This week at In The Past Lane, the history podcast, I speak with historian Mitch Kachun about his book, The First Martyr of Liberty: Crispus Attucks in American Memory.  Attucks was the man of African American and Native American heritage who was among the five people killed in the Boston Massacre on March 5, 1770.  To this day, very little is known about Crispus Attucks. So Mitch Kachun’s book focuses, as the subtitle suggests, on the memory of Attucks and how it’s changed and evolved over nearly 250 years of history.  


In the course of our discussion, Mitch Kachun explains:

Who Crispus Attucks was and what we know about why he was killed in the Boston Massacre.


How for many decades after the Boston Massacre and American Revolution, Crispus Attucks was a forgotten figure in US history.
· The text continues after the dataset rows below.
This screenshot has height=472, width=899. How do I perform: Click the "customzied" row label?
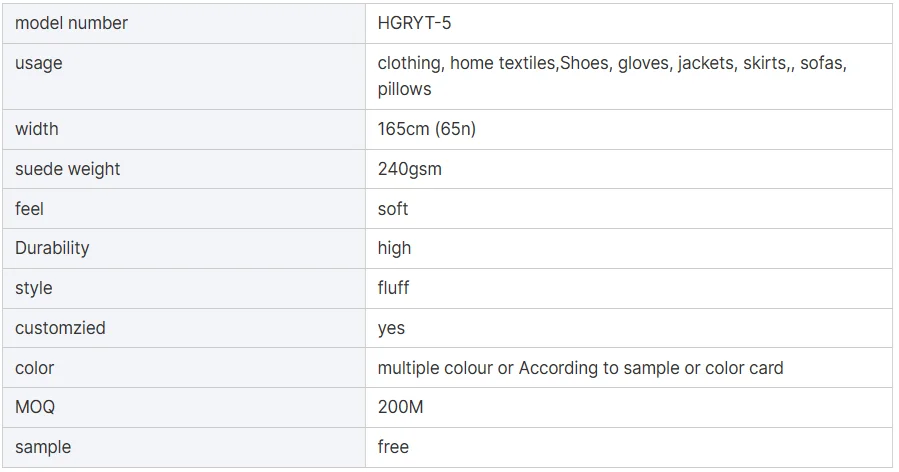(60, 328)
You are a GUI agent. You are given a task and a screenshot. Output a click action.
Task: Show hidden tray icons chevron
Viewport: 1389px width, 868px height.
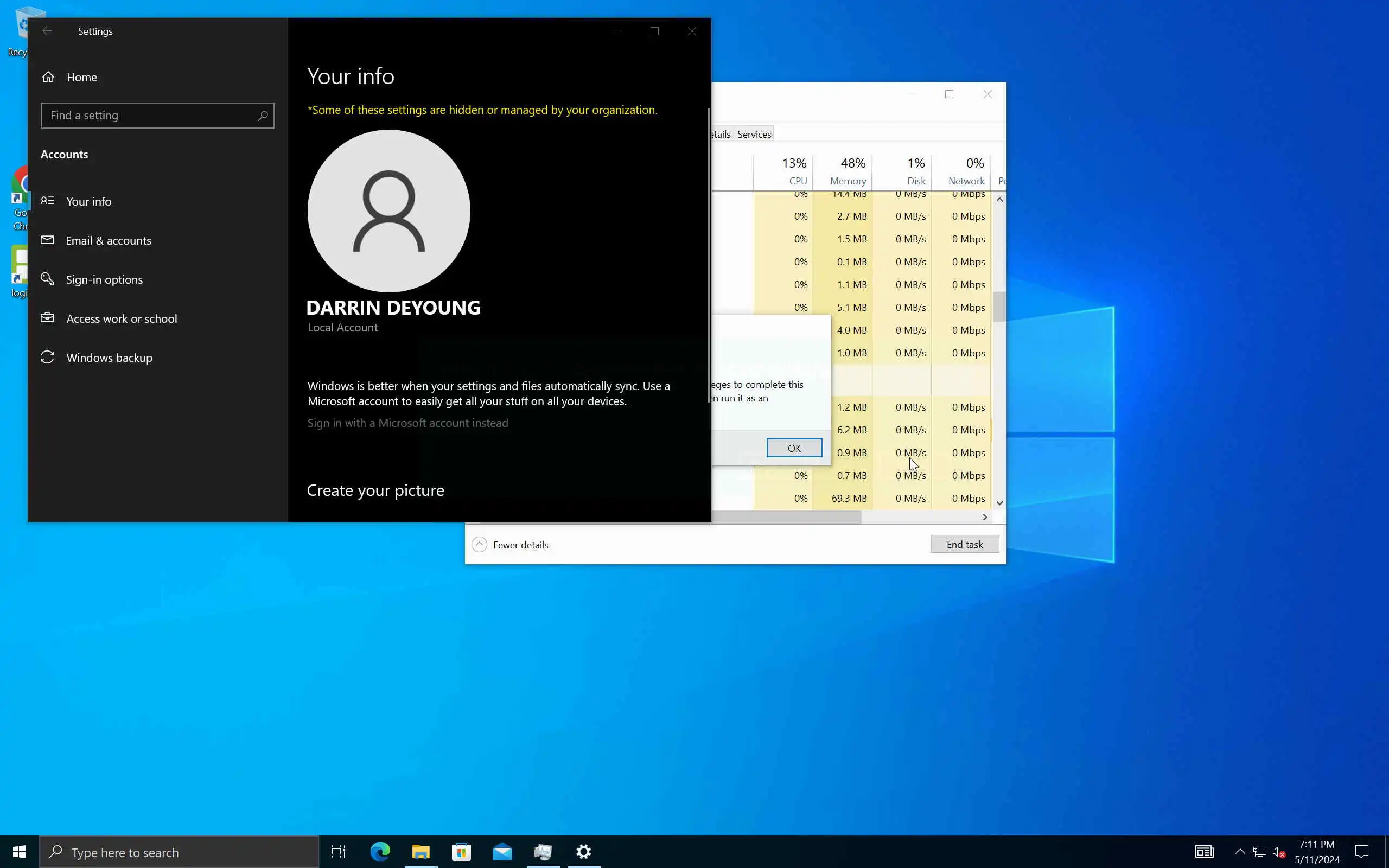click(x=1240, y=852)
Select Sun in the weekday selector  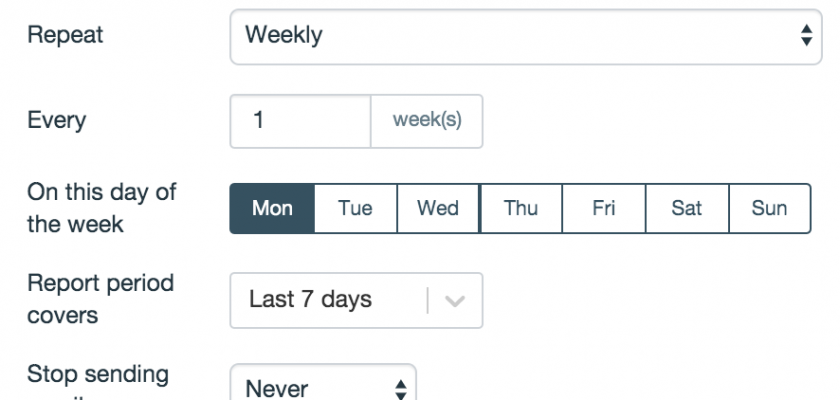coord(769,208)
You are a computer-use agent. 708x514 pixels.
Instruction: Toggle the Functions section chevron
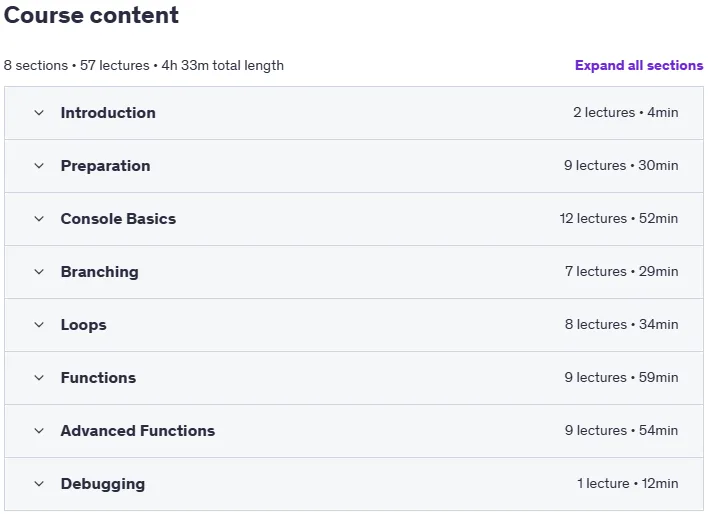click(39, 378)
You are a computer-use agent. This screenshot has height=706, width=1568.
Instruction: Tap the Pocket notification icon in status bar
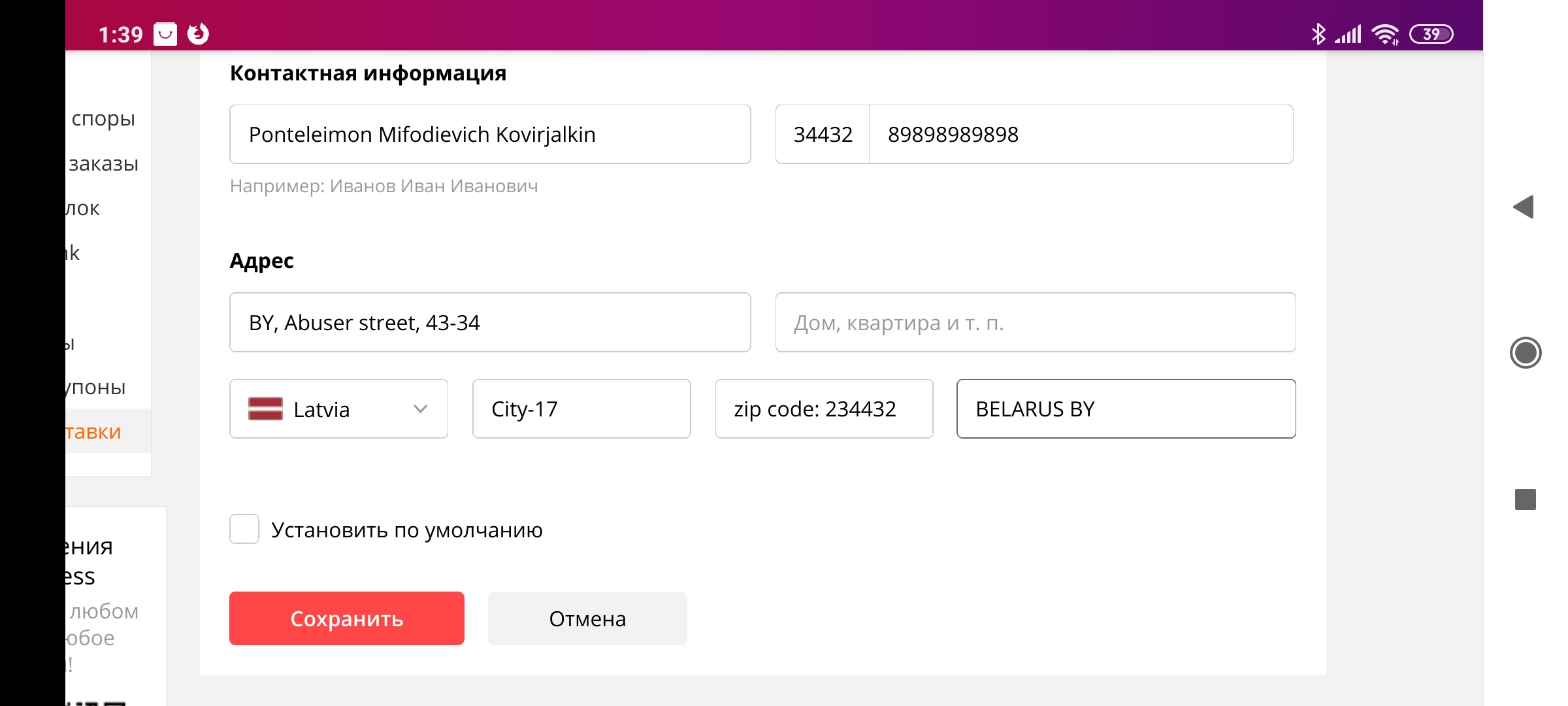[165, 34]
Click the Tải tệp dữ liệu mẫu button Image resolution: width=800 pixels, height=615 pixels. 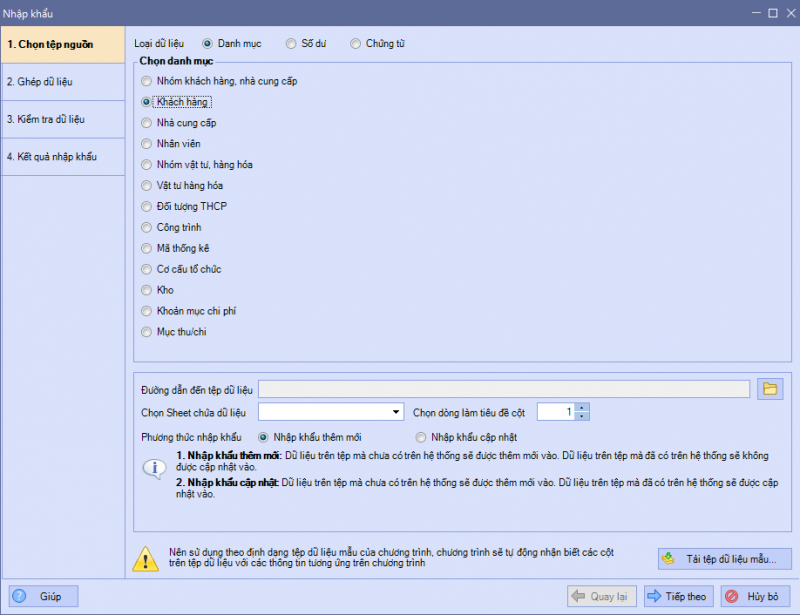click(724, 558)
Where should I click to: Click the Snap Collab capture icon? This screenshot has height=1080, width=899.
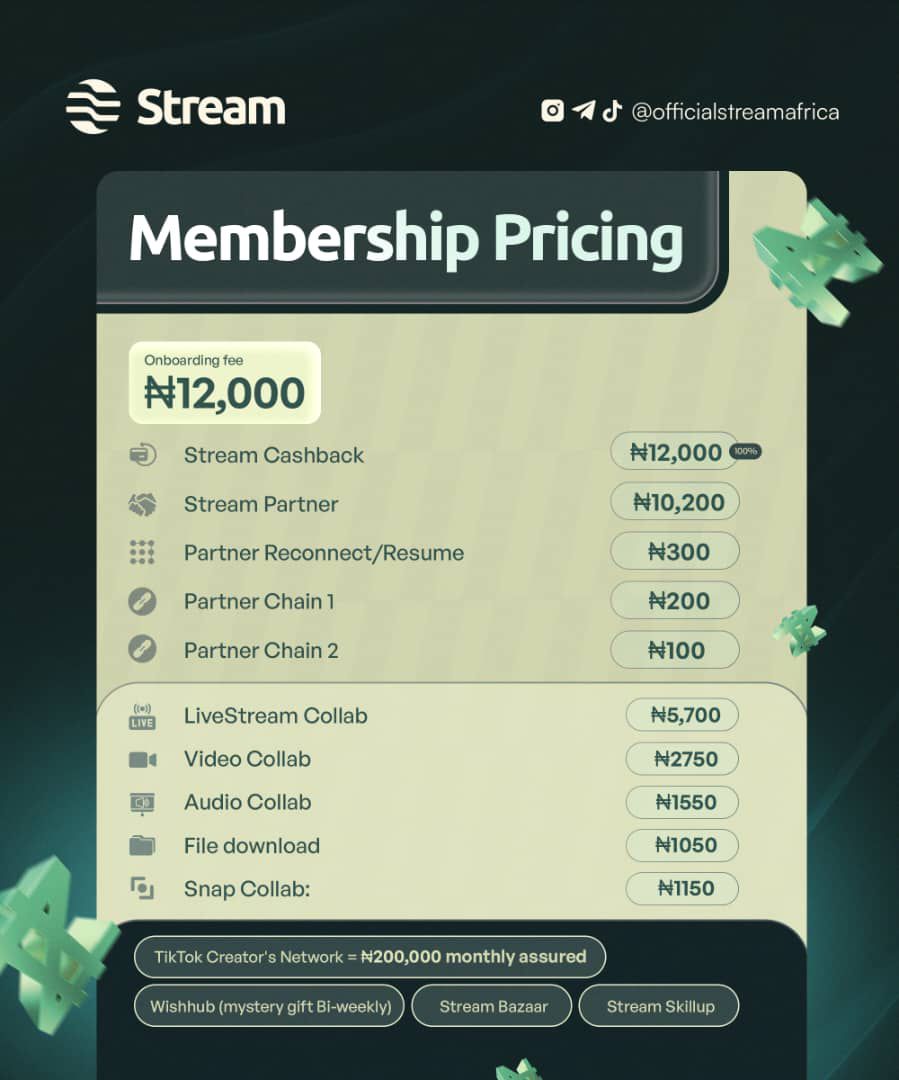coord(142,888)
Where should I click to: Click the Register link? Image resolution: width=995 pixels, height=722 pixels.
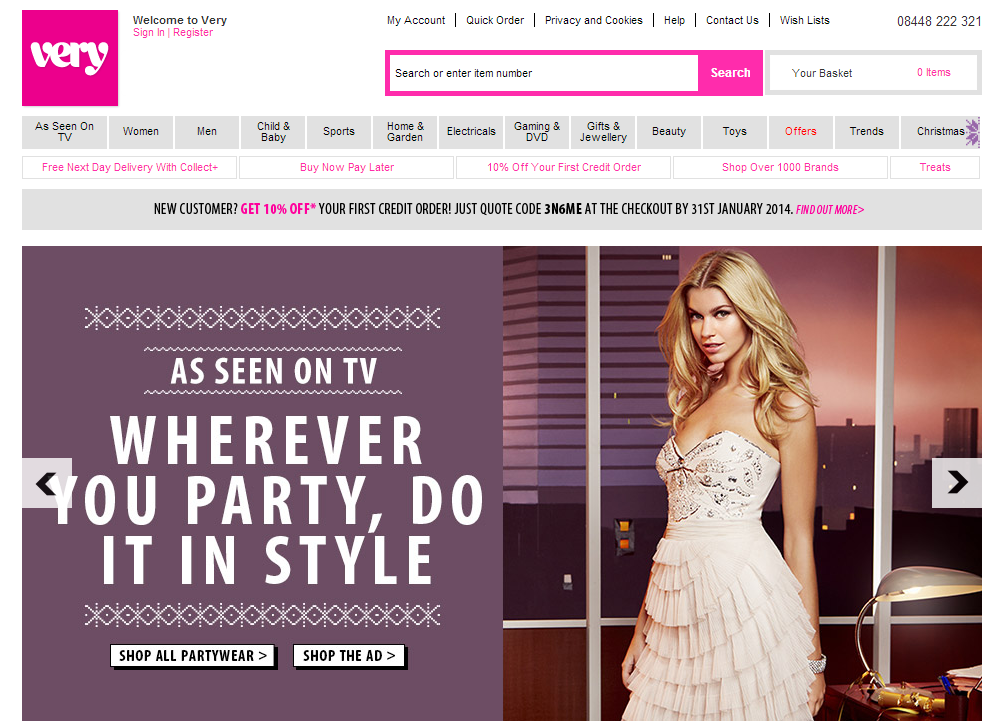pos(193,32)
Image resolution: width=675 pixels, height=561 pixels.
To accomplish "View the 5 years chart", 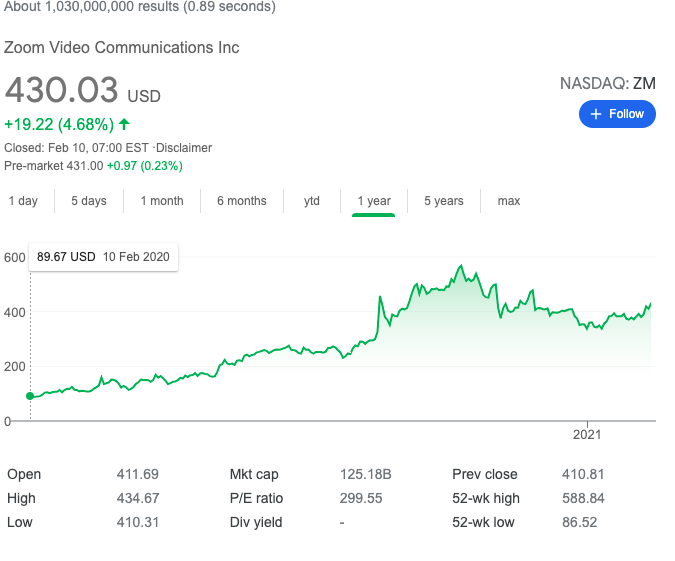I will click(x=444, y=201).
That is, until African American abolitionists in the 1840s and 1850s began to celebrate Attucks as a patriot as a way to bolster their demand for an end to slavery and the inclusion of blacks as full citizens of the republic.


How and why in the decades after the Civil War, as the freedoms won by African Americans were stripped away and replaced by Jim Crow white supremacy, black Americans clung to Crispus Attucks as a hero. As part of this process, they embellished his biography to make him appear every bit a patriot as Paul Revere and Samuel Adams. 


How the US government used this image of Crispus Attucks the patriot as a way to recruit African Americans to fight in US wars.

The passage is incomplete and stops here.